SCHLEY: But I think it’s interesting you mentioned that because when we talk about the future it’s not like we’re going to abandon this architecture that you make a living off of today, this hybrid fiber meets coaxial. A lot of life left in that plant, right, still?

MONAGHAN: We actually think it’s to our advantage because if you think about fiber overbuilders, they’ve actually not only got to — they have to overbuild themselves, but they actually got to get inside every home to go facilitate that piece of it which is extremely cumbersome for customers. Drilling holes in their house and all that kind of stuff that goes in conjunction with that. We have all the wiring that’s existing inside of customers’ homes already. We’re upgrading the network or the plant and the network that goes in conjunction with that. That’s our advantage. One, we can go faster, be more cost efficient, and actually make it simpler for a customer.

SCHLEY: Football analogy again, but have you seen your employees get their competitive juices up a little bit as you see a lot of advertising from the Frontiers of the world and the — there’s more competition in the market than there used to be. So that kind of can work in your favor though, right? Psychologically or it’s like you’ve got the big interior lineman to slam onto the ground, but what are the dynamics around that, around increasing competition?

MONAGHAN: The interesting part is our employees really care. So as we go out and do these town halls, we’ll get lots of competition type questions. What are we doing, why are we doing it, why can’t we go faster, all those types of —

SCHLEY: Why can these guys say this?

MONAGHAN: Yeah, why aren’t we overbuilding ourselves with fiber? So we can come back with a conversation kind of like I just mentioned of we can go faster, more cost effective, and easier for a customer and easier for you as an employee. Then they start kind of seeing the bigger picture of this is about beating your competition and if you think your network is better than theirs, part of that is believing that, but it’s also incumbent upon somebody like me and our leadership team to explain that.

SCHLEY: To impart that.

MONAGHAN: It’s back to making sure that they understand the intention.

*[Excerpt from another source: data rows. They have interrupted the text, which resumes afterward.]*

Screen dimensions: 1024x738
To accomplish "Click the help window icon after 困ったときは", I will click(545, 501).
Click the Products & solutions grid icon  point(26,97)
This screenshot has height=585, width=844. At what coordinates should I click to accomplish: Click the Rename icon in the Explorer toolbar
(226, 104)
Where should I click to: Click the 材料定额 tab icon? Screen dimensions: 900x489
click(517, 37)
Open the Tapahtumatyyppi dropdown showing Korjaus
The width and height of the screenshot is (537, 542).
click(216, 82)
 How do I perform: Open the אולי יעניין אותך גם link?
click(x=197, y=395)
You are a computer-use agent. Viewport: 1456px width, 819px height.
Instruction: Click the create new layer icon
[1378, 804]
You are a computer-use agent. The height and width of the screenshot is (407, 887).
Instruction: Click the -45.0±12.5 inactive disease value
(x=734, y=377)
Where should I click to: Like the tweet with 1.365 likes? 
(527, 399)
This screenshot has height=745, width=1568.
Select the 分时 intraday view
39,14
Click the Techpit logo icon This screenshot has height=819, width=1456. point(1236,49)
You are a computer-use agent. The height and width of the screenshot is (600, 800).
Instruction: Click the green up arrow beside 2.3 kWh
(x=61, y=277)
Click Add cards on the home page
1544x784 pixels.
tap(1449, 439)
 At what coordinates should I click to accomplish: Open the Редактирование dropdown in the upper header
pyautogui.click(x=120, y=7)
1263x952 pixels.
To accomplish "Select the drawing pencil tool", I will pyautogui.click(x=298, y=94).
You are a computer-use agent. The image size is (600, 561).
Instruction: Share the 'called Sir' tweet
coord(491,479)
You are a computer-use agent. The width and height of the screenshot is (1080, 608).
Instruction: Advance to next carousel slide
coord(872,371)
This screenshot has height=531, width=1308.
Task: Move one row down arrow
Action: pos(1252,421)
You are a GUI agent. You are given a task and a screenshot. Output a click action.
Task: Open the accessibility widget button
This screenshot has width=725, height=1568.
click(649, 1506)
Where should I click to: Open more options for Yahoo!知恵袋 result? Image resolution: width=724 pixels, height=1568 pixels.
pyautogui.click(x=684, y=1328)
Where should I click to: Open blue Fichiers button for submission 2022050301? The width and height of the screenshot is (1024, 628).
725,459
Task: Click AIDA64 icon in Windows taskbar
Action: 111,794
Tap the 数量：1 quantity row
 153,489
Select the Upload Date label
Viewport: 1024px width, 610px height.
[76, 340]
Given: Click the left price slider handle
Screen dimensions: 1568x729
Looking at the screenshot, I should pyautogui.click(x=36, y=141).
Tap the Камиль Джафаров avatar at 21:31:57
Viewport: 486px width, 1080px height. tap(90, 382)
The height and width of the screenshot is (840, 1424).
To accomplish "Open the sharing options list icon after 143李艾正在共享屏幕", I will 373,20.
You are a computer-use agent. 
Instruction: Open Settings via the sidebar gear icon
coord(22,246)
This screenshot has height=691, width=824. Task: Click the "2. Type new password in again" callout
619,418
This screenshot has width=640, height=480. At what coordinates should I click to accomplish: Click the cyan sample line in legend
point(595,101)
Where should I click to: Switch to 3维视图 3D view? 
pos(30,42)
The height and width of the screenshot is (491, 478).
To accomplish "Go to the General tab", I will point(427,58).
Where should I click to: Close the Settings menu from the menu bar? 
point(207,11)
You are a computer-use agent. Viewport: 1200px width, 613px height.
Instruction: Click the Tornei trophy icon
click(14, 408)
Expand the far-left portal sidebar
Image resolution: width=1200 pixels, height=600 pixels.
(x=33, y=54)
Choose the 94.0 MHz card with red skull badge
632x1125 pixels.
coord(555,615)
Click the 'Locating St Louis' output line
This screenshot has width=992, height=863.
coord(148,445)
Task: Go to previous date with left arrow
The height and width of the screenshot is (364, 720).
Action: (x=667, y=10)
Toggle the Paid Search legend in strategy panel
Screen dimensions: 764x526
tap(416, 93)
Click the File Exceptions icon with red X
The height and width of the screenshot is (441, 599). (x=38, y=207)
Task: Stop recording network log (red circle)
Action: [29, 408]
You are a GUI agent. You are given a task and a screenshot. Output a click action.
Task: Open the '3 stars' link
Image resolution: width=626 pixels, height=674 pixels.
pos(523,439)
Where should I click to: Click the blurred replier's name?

SCHLEY: What haven’t I asked you about that’s front burner with you today, right now?

MONAGHAN: I think you kind of hit everything. You hit competition, you hit additional construction, you hit high split, technology, employees.

SCHLEY: I appreciate it. We’ve done a number of these oral histories and we haven’t done that many that are devoted in a religious fashion to field operations. Other than the Tom Adams conversation we had not long ago. So really appreciate your willingness to kind of look back, but also look forward into what’s coming up. Thank you, coach. Coach Tom Monaghan, a VP of field operations for Charter Communications. Thank you guys for tuning in to this bit of oral history from the Syndeo Institute at the Cable Center. Thanks for tuning in.